[Start of section]
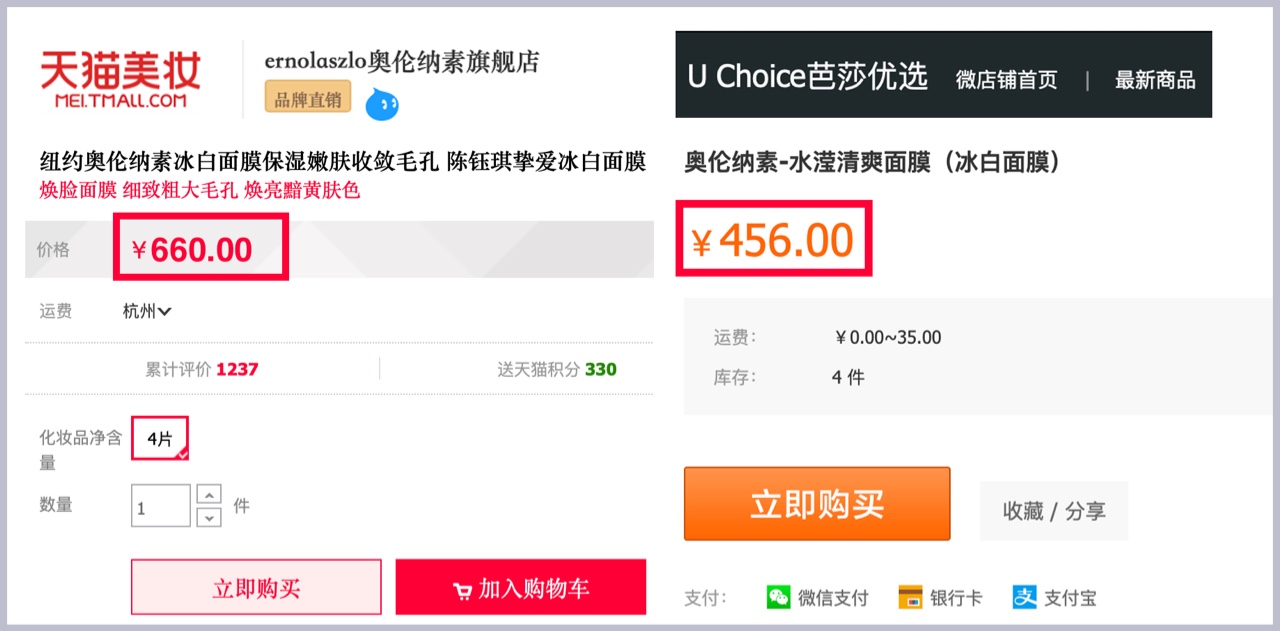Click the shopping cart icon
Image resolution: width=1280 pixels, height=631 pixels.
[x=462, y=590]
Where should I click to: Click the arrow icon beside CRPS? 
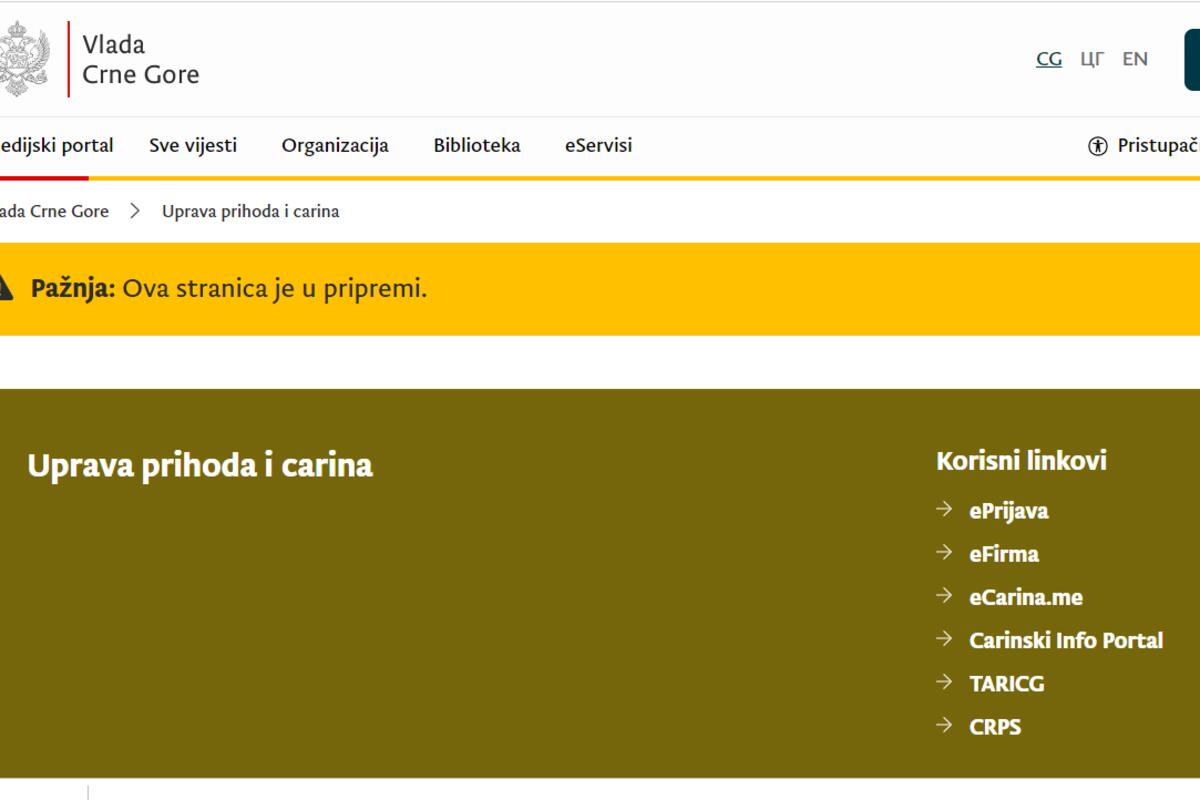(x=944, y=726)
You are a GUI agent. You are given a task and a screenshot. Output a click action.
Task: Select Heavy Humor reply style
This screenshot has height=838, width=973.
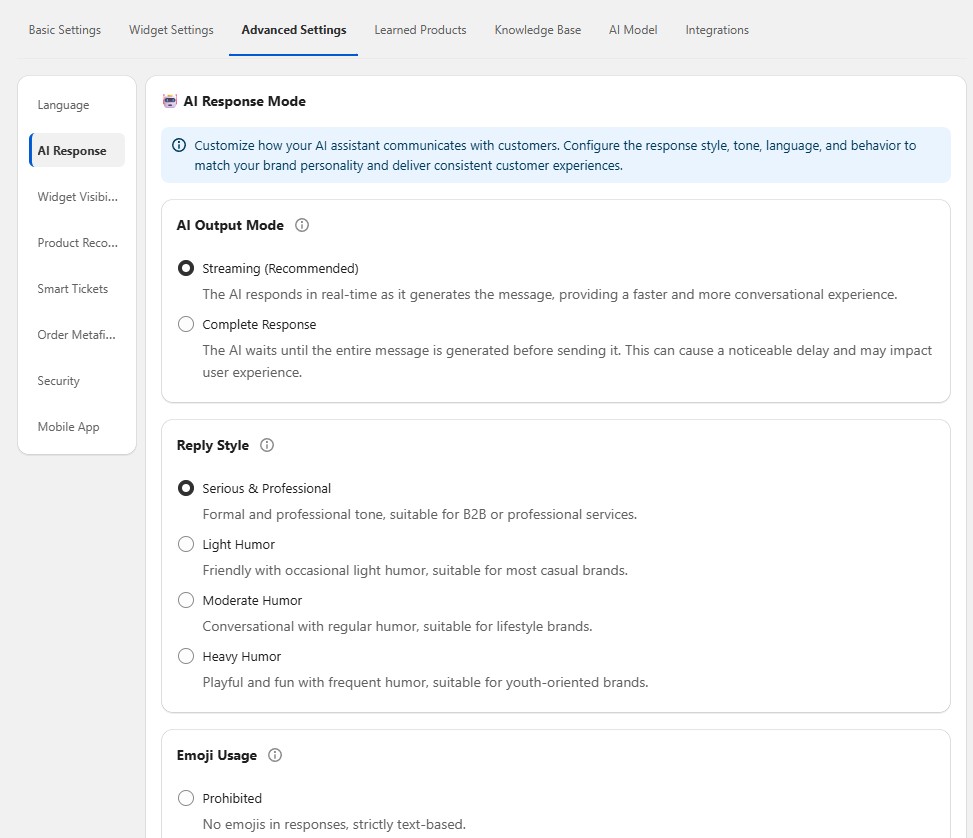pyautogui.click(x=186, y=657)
[End of section]
[Start of section]
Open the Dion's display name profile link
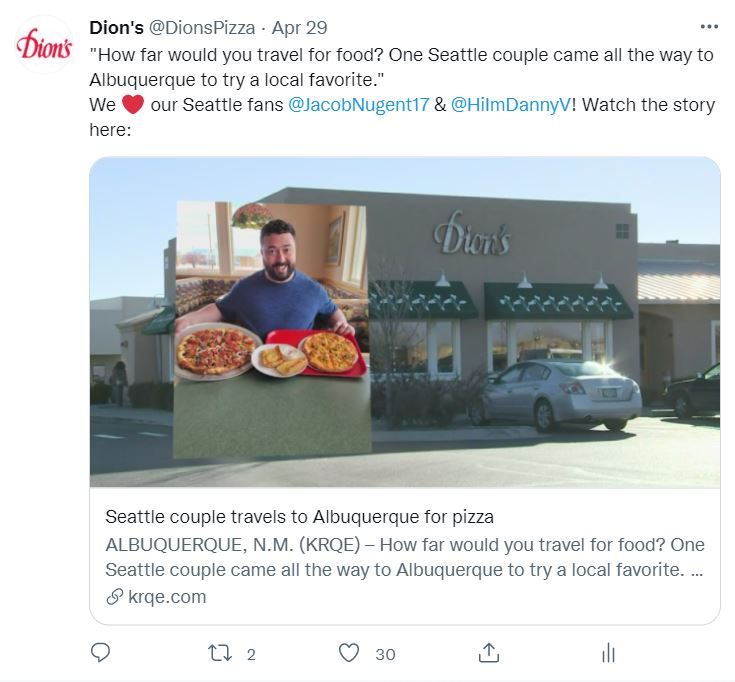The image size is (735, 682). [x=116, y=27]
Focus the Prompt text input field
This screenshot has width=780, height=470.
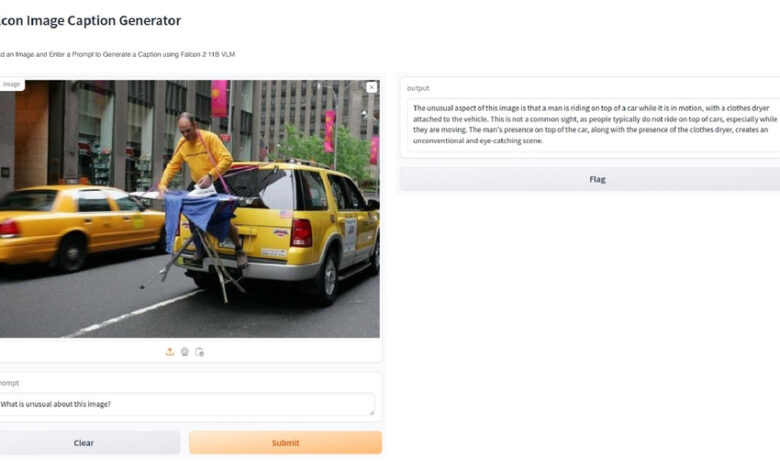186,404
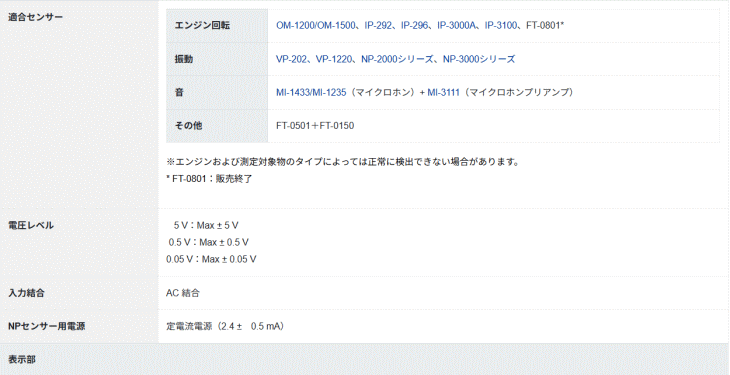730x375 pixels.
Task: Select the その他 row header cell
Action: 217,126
[End of section]
(Activity) Write out again exactly the lines above from the one with "Where should I" through the one with "Task: Select Heavy Humor reply style", adding no other lines and no pictures.

(Written response)
Where should I click to: Click the arrow icon beside CRPS? 
(x=944, y=726)
You are a GUI agent. You are given a task and a screenshot. Output a click action.
Task: Select Heavy Humor reply style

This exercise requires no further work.